= Requirement =
Please show every line of the material below that contains the word "badge", copying each such line in full. Case counts.

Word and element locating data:
+ + + + + + +

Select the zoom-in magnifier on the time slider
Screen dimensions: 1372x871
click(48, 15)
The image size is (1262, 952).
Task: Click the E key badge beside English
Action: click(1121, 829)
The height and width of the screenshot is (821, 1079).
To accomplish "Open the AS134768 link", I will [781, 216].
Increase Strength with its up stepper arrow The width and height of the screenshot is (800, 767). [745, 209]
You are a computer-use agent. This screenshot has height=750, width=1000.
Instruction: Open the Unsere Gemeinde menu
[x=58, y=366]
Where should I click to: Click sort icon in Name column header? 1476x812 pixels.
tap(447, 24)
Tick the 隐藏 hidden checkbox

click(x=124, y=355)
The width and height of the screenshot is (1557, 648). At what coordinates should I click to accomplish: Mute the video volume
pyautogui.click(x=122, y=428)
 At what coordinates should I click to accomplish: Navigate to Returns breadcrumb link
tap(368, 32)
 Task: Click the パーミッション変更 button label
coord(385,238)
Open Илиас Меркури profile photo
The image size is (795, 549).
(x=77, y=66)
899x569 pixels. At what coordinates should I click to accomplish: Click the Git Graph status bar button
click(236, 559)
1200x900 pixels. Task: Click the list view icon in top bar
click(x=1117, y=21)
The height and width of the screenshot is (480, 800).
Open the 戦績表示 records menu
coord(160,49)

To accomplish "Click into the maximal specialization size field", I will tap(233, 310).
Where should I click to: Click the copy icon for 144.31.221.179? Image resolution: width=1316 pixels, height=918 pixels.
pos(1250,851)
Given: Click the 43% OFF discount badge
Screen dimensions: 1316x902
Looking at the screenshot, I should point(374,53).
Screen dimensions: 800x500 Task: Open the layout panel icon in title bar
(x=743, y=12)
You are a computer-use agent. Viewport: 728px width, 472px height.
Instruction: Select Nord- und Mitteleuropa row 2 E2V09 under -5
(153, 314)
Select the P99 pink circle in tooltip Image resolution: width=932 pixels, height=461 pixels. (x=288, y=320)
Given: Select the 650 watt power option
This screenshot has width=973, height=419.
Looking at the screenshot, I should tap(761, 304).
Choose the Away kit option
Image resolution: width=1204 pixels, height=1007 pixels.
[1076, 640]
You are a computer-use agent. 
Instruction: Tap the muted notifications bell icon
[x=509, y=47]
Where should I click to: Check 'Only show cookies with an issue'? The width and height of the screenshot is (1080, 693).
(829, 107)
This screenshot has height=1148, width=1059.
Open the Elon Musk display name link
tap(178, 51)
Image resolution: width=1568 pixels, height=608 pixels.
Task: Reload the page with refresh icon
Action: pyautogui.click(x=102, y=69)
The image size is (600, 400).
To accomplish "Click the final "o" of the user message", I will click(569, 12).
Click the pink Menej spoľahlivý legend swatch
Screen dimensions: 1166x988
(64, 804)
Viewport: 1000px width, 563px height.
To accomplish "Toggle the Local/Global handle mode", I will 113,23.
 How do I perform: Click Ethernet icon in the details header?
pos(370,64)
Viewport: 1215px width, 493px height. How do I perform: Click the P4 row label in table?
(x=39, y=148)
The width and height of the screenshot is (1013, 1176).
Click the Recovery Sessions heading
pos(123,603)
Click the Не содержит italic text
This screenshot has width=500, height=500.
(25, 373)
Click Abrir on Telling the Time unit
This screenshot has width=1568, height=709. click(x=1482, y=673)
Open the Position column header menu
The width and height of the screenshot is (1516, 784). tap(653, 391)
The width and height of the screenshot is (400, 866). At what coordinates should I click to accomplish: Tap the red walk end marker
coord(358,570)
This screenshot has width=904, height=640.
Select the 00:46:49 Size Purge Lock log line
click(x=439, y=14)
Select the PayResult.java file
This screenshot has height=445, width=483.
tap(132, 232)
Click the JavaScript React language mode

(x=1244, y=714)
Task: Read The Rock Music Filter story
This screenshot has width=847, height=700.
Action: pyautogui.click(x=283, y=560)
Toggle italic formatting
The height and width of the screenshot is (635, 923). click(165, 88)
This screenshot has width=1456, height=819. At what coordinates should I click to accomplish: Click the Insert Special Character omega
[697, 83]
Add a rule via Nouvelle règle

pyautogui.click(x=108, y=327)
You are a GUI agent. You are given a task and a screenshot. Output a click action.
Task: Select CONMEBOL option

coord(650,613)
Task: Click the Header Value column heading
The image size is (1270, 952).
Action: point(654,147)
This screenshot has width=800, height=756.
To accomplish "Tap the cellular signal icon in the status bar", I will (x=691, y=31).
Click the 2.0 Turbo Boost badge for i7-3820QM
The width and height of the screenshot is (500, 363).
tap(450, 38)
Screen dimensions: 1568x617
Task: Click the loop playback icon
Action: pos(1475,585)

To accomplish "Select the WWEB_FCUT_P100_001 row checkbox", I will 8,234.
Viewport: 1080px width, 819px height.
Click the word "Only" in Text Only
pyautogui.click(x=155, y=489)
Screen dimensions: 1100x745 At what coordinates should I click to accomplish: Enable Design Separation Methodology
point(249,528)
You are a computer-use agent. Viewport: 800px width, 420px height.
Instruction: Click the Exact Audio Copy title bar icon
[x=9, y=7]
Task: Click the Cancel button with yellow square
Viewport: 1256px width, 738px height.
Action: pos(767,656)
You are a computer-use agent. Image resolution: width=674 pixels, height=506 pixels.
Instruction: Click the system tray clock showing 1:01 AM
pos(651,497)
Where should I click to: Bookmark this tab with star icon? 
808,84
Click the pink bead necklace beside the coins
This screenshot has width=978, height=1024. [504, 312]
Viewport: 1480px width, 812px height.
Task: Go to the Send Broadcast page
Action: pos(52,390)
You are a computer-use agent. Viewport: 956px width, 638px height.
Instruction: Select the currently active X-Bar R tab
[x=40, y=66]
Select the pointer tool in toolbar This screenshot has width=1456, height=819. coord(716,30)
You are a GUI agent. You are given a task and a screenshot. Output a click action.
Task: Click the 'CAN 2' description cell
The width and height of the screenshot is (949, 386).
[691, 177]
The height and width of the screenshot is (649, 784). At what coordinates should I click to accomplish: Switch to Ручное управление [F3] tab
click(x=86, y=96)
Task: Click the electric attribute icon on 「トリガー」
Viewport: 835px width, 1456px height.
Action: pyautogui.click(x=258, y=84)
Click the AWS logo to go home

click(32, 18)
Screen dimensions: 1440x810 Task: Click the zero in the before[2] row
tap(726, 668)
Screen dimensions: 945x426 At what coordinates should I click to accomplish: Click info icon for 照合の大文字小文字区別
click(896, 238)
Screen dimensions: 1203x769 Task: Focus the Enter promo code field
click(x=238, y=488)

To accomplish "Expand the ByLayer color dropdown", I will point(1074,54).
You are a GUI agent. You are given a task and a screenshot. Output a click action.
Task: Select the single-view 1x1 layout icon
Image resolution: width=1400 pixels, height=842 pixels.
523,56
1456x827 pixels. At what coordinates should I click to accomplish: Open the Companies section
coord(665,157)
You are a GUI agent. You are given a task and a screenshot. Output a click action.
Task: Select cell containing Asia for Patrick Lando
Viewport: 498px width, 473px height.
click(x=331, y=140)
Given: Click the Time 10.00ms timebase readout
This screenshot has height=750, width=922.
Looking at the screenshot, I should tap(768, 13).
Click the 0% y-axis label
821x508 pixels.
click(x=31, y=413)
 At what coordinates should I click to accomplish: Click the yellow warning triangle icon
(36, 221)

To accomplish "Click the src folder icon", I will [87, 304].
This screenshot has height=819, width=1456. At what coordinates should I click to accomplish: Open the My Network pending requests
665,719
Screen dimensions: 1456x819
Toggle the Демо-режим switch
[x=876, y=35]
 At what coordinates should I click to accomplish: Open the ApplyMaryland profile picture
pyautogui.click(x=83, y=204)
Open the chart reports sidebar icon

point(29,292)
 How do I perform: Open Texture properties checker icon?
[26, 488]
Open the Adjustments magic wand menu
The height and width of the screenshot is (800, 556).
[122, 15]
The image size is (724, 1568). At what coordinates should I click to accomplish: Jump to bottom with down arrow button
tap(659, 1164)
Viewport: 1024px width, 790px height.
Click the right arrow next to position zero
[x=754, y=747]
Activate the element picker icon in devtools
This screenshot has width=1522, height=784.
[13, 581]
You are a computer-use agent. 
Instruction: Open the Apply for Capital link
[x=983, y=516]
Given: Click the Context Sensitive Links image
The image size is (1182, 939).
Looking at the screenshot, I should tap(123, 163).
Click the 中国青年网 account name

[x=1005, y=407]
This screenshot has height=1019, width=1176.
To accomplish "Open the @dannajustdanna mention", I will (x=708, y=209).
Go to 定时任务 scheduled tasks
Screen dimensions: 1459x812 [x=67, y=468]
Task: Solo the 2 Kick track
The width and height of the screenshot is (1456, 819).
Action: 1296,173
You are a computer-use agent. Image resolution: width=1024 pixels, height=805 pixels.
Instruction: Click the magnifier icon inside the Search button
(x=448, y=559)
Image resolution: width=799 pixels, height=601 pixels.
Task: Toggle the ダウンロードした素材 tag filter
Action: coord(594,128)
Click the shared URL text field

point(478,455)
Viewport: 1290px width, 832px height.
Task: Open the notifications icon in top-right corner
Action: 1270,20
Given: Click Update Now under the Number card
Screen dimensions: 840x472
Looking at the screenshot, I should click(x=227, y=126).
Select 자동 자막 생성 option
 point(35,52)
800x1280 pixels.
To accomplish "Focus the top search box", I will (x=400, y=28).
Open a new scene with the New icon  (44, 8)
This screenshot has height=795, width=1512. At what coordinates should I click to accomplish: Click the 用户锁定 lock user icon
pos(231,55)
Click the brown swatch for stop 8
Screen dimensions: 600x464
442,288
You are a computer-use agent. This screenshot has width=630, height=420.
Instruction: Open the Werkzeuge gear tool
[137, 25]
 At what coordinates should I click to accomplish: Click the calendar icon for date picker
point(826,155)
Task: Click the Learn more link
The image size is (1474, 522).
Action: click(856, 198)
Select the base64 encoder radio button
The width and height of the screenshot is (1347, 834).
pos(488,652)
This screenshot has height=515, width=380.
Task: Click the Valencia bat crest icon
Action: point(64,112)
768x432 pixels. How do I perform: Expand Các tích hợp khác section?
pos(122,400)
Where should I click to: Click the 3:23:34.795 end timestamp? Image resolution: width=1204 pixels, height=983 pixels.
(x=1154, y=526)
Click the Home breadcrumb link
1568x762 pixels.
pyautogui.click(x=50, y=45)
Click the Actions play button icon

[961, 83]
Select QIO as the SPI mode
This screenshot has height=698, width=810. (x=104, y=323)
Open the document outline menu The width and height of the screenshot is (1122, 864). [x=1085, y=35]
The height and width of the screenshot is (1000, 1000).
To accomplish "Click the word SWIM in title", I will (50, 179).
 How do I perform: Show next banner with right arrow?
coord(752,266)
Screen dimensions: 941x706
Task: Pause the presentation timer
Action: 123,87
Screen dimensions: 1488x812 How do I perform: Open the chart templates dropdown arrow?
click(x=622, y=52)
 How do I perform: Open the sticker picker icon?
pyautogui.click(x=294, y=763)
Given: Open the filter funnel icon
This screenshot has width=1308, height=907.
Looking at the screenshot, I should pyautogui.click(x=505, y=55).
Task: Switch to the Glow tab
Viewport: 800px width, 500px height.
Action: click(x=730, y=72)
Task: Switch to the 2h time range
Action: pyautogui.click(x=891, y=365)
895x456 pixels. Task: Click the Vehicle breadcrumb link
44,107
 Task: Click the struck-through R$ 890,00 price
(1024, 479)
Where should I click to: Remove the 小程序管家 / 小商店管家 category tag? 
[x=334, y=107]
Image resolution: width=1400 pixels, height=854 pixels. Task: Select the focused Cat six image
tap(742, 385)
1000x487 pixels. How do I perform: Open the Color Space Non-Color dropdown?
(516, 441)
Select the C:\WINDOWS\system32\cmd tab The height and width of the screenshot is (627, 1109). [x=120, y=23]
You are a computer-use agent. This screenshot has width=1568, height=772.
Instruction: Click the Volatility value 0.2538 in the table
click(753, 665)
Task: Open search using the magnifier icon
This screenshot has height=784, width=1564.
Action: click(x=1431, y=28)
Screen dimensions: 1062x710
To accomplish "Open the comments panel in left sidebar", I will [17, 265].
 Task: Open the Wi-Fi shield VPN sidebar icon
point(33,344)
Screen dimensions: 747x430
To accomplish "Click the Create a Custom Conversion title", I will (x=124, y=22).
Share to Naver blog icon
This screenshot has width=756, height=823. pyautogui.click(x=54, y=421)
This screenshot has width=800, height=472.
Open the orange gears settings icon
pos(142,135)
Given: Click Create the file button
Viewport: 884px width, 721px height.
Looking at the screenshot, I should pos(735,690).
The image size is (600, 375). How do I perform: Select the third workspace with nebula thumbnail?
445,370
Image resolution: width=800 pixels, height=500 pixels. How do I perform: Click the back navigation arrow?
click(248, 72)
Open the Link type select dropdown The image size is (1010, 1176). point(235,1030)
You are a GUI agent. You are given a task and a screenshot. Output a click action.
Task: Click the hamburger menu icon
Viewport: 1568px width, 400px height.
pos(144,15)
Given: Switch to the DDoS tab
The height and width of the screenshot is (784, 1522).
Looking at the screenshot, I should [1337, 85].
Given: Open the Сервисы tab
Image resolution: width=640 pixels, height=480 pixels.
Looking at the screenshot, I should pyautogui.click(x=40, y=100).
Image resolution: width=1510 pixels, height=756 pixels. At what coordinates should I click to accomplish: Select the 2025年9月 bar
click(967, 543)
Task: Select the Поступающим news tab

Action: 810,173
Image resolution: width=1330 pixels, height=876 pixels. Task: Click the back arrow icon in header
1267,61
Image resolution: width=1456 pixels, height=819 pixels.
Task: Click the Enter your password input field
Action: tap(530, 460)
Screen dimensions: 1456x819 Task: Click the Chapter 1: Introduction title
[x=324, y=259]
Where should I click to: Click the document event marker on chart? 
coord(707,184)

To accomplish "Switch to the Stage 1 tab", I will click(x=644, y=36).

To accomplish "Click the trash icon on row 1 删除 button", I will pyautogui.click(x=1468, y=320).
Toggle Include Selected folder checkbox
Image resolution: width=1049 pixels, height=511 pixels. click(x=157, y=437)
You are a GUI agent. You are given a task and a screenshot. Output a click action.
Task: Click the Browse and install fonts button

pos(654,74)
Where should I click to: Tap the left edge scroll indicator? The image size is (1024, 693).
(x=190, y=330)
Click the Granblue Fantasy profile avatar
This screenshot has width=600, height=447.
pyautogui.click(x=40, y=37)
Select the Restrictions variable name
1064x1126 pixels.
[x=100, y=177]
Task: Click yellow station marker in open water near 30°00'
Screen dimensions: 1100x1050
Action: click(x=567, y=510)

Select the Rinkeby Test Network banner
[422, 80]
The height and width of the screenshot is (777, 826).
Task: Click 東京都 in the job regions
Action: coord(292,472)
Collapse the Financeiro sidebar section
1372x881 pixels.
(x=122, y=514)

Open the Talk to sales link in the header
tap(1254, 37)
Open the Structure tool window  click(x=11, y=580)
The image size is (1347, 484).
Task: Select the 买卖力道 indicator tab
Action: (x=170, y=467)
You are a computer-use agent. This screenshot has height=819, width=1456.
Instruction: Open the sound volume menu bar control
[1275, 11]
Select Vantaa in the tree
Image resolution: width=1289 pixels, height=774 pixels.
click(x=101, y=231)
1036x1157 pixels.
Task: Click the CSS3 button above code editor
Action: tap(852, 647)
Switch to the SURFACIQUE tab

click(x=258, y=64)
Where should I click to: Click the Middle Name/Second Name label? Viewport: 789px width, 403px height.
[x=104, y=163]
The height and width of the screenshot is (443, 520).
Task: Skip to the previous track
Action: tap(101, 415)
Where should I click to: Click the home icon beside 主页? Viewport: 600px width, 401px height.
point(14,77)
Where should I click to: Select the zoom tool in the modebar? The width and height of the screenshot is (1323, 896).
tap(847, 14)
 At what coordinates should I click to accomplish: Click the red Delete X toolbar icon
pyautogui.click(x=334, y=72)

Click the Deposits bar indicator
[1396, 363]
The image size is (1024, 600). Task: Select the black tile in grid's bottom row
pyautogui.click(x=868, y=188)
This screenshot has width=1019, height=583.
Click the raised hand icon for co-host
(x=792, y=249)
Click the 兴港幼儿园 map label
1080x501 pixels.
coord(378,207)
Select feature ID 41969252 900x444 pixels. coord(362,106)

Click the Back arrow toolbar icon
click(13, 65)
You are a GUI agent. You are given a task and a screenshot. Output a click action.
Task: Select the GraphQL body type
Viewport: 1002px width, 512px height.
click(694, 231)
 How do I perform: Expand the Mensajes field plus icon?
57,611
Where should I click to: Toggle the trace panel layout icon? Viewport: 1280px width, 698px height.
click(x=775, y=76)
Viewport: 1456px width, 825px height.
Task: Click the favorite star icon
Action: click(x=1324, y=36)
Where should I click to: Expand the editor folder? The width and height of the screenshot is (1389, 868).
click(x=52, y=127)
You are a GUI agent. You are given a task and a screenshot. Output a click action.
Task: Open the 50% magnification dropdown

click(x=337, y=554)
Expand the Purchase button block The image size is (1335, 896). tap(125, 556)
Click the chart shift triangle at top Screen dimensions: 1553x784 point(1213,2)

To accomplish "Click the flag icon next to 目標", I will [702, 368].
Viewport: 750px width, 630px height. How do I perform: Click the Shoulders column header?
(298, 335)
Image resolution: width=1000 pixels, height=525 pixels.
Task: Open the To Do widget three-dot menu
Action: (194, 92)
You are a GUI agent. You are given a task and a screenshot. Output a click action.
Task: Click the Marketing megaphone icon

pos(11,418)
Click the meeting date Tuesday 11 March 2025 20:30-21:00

+ + + + + + +

= Written solution =
Task: Click the E key badge beside English
Given: Click the 43% OFF discount badge
Click the 2.0 Turbo Boost badge for i7-3820QM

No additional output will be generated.